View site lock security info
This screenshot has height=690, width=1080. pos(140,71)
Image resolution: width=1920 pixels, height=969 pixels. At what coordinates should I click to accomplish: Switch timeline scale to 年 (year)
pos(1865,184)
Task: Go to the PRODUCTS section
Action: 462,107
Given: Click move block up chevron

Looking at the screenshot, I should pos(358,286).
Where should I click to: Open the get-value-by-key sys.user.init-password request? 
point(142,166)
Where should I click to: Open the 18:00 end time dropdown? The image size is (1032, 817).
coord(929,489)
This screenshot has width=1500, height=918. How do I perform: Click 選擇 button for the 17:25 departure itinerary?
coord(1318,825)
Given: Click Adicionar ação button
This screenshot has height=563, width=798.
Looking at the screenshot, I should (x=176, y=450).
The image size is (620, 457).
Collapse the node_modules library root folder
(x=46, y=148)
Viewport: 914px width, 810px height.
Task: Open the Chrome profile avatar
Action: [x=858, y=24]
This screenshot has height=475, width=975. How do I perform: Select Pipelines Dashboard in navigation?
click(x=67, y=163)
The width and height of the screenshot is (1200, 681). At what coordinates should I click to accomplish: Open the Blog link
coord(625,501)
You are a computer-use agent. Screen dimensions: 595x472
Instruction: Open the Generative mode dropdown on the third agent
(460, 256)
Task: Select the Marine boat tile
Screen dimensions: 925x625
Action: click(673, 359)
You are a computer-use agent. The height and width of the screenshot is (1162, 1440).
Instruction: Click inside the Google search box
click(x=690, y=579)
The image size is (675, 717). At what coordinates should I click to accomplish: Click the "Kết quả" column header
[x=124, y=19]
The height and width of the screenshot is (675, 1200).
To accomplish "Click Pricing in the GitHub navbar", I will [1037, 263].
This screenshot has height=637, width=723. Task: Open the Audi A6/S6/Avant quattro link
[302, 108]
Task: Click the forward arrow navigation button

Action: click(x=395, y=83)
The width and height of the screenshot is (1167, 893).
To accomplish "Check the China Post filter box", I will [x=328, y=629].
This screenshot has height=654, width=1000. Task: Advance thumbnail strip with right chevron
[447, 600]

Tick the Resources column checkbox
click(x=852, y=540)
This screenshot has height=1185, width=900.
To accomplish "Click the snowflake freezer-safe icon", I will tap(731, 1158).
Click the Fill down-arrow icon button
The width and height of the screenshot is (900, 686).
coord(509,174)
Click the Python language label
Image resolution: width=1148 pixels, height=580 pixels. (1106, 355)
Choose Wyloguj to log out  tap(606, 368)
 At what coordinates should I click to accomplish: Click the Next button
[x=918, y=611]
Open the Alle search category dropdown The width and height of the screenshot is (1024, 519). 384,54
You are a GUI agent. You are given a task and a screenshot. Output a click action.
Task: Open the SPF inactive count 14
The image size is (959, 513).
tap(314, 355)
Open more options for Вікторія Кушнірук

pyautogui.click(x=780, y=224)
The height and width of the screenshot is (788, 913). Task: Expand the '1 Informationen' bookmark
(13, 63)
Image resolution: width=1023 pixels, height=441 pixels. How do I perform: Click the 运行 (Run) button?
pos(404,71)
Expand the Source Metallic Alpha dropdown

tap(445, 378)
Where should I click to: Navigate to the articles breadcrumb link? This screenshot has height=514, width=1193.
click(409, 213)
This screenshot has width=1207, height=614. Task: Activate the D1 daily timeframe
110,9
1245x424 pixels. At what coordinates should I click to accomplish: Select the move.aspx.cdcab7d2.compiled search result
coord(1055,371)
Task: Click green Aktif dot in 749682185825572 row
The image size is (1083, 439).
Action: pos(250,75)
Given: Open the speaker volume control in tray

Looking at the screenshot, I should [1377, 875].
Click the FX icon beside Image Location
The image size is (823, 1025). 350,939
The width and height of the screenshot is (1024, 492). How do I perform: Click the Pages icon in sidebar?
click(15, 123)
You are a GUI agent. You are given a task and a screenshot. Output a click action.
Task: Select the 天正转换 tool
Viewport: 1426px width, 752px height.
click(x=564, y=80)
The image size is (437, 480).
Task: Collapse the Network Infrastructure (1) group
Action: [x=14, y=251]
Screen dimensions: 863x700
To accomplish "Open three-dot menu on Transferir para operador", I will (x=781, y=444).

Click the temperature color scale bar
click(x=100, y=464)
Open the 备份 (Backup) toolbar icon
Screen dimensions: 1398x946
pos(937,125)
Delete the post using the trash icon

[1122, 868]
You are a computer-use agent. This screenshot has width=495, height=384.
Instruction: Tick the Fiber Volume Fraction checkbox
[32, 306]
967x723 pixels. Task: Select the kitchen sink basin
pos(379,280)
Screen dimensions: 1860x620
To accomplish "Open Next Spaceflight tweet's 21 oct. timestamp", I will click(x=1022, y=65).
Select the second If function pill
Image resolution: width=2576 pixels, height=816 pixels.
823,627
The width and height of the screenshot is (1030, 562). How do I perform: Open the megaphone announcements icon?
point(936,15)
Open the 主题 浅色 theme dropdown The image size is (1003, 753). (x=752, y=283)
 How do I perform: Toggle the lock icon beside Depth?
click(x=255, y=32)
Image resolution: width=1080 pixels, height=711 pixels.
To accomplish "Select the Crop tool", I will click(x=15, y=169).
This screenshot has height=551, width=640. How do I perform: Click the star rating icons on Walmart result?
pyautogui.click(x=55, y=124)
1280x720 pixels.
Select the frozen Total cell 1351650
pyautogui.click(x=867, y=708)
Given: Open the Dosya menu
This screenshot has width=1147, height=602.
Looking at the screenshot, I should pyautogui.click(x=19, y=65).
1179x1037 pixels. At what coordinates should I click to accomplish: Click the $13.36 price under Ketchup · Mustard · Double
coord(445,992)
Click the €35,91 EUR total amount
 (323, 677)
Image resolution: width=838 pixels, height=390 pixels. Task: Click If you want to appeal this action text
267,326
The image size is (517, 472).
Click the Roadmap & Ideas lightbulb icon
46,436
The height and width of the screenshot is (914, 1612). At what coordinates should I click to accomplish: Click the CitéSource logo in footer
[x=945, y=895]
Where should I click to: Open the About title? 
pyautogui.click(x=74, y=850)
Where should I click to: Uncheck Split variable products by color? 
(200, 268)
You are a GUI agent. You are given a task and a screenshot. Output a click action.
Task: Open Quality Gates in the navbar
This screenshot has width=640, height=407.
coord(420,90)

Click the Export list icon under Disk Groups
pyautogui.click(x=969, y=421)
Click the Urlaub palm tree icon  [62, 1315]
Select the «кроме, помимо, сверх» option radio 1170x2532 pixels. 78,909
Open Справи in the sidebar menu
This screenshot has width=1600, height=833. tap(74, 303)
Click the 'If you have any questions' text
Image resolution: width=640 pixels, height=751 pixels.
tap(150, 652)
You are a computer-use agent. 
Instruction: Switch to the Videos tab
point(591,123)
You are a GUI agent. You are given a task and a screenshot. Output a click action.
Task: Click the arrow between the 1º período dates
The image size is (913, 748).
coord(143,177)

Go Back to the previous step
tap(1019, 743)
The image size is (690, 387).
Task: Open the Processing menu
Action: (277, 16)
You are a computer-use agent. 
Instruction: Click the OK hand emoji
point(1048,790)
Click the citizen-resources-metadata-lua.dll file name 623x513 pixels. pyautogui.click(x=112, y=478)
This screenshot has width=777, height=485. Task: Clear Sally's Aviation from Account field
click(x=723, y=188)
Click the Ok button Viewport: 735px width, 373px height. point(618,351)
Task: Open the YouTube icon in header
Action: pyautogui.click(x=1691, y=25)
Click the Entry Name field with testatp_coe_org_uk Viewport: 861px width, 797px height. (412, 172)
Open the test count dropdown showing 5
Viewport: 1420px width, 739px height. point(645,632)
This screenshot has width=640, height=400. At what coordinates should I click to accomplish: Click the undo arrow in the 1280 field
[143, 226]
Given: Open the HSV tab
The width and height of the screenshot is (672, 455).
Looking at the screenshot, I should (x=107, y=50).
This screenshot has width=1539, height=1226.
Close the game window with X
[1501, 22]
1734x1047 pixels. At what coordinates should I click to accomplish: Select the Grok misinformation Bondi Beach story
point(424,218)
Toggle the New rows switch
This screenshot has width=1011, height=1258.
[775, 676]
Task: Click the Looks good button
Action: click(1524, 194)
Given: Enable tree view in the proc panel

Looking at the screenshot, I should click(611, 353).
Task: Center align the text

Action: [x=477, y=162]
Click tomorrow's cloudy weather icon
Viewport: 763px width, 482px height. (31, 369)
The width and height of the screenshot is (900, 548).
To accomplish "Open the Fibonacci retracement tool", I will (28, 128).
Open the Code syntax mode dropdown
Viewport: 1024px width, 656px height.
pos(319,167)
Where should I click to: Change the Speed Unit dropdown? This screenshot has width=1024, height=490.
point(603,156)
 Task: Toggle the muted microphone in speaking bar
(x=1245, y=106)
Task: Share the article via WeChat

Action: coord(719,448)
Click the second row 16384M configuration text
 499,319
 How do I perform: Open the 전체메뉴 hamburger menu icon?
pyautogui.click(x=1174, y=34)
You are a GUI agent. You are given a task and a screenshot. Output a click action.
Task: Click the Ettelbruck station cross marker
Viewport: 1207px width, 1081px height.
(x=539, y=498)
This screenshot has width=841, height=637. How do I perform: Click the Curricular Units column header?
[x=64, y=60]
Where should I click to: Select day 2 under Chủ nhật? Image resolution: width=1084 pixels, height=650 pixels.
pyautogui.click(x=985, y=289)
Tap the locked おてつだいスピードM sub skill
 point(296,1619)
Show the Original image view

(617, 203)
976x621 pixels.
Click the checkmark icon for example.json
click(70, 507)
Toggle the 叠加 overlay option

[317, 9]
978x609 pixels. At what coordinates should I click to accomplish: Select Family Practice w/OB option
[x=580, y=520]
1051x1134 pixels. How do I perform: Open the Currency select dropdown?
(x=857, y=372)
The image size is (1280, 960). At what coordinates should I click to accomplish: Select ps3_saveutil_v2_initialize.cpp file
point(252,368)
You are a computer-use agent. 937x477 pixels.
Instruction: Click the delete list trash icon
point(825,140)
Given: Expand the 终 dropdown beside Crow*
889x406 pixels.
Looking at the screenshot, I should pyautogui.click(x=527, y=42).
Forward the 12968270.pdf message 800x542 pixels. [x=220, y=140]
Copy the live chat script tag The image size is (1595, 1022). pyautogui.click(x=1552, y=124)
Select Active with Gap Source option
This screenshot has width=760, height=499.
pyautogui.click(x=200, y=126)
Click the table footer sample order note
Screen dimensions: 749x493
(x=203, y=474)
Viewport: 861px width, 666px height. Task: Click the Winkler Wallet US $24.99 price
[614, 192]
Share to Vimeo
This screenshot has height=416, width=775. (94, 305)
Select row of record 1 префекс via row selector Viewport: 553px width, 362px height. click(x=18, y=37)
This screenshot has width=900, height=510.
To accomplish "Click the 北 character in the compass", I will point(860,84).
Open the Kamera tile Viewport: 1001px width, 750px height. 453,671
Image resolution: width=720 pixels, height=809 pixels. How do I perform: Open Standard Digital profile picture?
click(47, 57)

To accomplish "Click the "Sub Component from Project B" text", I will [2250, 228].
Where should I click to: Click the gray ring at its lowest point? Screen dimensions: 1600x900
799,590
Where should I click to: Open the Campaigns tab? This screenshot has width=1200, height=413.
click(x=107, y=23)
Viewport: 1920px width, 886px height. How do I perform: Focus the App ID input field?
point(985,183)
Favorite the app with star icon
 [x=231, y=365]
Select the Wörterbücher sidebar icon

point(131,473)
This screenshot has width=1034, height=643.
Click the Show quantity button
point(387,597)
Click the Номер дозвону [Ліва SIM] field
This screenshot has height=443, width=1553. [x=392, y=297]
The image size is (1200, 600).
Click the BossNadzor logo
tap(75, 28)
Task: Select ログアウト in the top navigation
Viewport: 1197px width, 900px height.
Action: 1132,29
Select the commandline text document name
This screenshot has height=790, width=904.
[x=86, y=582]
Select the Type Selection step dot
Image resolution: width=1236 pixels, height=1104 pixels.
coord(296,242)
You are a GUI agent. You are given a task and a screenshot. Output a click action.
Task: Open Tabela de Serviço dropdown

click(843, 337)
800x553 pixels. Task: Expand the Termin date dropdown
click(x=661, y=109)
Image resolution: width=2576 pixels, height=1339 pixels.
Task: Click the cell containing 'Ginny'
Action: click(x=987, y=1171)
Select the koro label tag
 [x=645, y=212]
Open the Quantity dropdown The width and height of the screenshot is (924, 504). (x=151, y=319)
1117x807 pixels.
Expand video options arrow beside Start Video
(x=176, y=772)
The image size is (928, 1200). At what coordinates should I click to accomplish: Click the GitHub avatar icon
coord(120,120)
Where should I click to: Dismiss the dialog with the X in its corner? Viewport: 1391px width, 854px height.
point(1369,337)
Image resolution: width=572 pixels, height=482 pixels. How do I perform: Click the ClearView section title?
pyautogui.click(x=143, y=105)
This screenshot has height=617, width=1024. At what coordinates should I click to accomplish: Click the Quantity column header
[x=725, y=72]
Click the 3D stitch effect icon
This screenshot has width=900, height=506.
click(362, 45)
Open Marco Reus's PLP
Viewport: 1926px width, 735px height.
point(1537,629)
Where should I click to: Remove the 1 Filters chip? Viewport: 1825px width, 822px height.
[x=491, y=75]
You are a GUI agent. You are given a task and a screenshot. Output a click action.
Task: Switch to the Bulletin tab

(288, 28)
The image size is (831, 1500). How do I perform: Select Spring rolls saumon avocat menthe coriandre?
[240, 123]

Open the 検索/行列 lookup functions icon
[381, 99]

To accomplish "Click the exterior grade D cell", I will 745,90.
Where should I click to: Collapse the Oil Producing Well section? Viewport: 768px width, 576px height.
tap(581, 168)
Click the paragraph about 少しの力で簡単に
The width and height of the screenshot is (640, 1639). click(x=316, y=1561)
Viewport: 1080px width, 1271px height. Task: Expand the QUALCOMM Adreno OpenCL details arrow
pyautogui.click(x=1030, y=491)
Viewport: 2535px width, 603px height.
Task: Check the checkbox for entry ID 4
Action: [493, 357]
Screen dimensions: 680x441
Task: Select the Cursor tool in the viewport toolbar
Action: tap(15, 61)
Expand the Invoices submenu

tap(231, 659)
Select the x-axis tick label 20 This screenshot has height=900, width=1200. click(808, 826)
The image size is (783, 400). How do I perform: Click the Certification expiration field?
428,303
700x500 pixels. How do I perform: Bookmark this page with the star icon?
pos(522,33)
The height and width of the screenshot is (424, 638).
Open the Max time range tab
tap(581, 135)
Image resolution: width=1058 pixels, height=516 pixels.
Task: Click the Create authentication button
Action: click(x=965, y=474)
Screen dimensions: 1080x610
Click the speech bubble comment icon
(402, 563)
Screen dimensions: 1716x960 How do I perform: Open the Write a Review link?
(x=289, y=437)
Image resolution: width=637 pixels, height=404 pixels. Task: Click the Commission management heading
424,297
..............................
Task prompt:
Within the records, how many lines carry the word "tile"? Reply with the figure alone.

Written response:
2